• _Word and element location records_
◇ ◇ ◇ ◇

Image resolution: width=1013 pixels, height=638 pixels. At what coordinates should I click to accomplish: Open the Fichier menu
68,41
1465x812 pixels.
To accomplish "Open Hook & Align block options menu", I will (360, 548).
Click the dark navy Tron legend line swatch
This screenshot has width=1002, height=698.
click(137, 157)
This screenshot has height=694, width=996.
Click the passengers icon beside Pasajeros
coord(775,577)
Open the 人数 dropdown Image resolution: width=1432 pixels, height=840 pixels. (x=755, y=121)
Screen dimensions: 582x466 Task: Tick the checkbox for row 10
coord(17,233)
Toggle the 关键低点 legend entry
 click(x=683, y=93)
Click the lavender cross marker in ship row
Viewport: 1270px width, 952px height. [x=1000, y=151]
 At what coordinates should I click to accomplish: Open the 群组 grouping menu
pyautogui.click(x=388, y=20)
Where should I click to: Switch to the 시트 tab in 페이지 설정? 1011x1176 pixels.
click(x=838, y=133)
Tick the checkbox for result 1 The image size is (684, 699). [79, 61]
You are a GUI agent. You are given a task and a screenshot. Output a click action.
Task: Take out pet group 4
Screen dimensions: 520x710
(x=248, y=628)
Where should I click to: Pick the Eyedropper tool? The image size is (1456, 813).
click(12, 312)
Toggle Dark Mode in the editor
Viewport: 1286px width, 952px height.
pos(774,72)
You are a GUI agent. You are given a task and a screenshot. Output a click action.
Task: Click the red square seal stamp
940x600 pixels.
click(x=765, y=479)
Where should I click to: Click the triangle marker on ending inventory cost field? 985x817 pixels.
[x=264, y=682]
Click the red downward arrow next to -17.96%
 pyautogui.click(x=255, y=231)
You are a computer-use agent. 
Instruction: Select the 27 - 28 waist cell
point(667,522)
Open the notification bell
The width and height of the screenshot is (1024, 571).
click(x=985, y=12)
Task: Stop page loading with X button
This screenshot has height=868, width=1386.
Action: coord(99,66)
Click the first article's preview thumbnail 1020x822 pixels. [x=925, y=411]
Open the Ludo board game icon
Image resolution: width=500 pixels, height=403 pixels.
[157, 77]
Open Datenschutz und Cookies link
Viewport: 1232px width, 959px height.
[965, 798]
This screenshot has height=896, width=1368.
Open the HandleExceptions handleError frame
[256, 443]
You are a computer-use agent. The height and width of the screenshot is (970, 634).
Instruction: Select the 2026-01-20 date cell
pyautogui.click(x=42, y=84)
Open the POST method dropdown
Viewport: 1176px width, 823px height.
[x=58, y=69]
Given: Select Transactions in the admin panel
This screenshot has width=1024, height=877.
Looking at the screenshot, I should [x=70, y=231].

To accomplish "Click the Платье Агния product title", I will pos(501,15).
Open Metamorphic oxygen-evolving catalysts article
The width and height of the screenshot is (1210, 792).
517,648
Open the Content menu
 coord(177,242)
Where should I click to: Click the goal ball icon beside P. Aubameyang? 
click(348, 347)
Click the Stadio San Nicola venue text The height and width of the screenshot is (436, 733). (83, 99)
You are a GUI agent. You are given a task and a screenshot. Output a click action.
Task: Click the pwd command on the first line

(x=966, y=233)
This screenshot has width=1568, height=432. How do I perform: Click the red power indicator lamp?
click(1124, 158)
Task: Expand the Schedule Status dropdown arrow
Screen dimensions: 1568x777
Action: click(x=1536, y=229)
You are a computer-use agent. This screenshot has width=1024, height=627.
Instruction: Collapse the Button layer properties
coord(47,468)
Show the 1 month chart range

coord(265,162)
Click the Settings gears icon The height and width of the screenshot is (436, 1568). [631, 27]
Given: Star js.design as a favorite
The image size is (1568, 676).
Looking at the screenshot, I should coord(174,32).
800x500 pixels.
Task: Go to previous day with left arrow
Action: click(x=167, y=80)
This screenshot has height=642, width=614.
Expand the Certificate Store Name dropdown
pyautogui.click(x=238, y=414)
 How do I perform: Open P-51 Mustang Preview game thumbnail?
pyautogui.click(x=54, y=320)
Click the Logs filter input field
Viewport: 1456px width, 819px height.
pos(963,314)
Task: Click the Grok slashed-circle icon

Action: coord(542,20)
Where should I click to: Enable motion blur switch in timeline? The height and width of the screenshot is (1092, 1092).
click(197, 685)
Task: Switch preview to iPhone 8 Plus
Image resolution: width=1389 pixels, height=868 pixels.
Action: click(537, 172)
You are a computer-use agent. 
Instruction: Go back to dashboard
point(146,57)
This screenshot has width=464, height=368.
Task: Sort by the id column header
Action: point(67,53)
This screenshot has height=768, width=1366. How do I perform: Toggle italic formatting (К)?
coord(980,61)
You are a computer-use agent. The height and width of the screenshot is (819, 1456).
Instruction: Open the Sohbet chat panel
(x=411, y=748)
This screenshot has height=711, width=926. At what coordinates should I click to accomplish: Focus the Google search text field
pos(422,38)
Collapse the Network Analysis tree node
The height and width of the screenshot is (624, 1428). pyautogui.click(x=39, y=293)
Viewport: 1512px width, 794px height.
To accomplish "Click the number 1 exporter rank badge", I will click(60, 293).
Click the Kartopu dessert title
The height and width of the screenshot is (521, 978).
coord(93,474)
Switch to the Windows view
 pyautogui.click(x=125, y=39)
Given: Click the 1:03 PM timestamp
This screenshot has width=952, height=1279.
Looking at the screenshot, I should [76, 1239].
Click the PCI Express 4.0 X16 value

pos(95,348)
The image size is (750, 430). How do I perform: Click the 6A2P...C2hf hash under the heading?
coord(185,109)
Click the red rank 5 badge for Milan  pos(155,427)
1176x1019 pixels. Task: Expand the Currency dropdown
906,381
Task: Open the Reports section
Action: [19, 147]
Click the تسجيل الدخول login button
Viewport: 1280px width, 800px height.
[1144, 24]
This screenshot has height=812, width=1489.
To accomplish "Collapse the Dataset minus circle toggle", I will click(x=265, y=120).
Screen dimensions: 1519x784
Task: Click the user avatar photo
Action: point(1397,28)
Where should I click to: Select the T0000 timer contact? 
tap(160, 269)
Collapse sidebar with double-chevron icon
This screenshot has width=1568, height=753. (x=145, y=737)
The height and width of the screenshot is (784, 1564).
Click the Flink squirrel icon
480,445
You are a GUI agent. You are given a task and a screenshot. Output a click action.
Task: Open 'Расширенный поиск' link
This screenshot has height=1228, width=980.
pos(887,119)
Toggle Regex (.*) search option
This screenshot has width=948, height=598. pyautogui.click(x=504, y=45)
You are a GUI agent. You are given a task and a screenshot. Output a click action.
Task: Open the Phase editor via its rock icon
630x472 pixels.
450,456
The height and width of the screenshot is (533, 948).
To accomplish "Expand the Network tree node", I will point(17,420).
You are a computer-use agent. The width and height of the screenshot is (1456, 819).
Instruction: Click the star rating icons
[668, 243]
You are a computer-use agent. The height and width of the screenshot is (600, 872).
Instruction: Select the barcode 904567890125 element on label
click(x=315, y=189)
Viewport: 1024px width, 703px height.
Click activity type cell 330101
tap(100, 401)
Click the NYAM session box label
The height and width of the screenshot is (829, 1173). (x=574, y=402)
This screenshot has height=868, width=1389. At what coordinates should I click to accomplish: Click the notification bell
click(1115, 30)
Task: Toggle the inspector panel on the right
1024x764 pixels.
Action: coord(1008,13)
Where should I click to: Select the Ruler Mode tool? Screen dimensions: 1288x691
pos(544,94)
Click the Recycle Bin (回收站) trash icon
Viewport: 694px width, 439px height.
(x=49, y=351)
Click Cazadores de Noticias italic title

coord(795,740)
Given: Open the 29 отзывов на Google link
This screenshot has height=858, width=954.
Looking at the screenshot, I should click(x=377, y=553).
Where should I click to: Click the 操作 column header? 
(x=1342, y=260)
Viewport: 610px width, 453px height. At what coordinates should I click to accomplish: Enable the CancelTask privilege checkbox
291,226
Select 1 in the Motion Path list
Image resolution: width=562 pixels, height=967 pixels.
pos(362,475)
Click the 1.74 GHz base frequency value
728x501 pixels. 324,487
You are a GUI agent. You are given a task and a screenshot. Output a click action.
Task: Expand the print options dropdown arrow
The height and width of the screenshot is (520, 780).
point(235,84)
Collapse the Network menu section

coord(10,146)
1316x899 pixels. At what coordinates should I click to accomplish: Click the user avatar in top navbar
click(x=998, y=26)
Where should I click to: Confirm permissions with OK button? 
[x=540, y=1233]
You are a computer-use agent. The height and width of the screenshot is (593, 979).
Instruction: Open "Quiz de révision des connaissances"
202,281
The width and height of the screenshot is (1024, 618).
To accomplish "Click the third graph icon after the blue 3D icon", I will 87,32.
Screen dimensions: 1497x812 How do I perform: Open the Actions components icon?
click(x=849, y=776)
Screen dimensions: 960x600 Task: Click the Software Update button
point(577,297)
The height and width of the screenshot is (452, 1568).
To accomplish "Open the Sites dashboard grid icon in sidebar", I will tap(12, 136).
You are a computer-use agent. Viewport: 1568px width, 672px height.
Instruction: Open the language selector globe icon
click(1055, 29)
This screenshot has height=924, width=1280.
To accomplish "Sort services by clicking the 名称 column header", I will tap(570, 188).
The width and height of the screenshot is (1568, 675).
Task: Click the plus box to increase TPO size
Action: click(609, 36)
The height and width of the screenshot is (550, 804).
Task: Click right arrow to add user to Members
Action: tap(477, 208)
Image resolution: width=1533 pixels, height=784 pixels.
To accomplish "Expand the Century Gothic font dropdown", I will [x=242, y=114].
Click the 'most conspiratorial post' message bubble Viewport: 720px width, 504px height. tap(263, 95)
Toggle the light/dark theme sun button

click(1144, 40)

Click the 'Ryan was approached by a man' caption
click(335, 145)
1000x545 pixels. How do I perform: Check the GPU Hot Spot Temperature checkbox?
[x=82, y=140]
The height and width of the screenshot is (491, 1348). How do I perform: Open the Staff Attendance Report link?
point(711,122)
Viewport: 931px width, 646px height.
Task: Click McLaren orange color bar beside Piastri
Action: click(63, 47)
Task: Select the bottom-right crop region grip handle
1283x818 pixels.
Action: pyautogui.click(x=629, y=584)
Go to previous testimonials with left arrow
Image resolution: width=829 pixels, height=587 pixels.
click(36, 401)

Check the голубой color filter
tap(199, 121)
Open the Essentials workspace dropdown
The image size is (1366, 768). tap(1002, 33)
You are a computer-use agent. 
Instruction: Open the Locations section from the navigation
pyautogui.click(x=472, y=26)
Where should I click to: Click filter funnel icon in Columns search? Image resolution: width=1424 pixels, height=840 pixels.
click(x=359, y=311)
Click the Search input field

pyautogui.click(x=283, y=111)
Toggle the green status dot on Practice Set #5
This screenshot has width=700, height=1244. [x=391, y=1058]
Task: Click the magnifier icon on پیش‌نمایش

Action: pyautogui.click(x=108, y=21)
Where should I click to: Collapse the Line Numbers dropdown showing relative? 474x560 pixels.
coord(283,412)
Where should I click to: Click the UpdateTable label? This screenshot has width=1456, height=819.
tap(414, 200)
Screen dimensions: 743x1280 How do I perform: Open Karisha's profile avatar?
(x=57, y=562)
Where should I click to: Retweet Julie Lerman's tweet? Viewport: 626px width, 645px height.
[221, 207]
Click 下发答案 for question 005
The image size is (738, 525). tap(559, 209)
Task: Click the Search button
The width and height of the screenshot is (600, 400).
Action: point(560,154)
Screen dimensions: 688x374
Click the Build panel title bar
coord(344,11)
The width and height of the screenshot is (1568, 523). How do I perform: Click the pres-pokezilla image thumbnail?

◇ ◇ ◇ ◇

Copy out the lines word for word, from the line containing "Task: Toggle the inspector panel on the right" through the line containing "(x=1342, y=260)", with both of those lines included.

• _Right answer_
Task: Toggle the inspector panel on the right
1024x764 pixels.
Action: coord(1008,13)
Where should I click to: Select the Ruler Mode tool? Screen dimensions: 1288x691
pos(544,94)
Click the Recycle Bin (回收站) trash icon
Viewport: 694px width, 439px height.
(x=49, y=351)
Click Cazadores de Noticias italic title

coord(795,740)
Given: Open the 29 отзывов на Google link
This screenshot has height=858, width=954.
Looking at the screenshot, I should click(x=377, y=553).
Where should I click to: Click the 操作 column header? 
(x=1342, y=260)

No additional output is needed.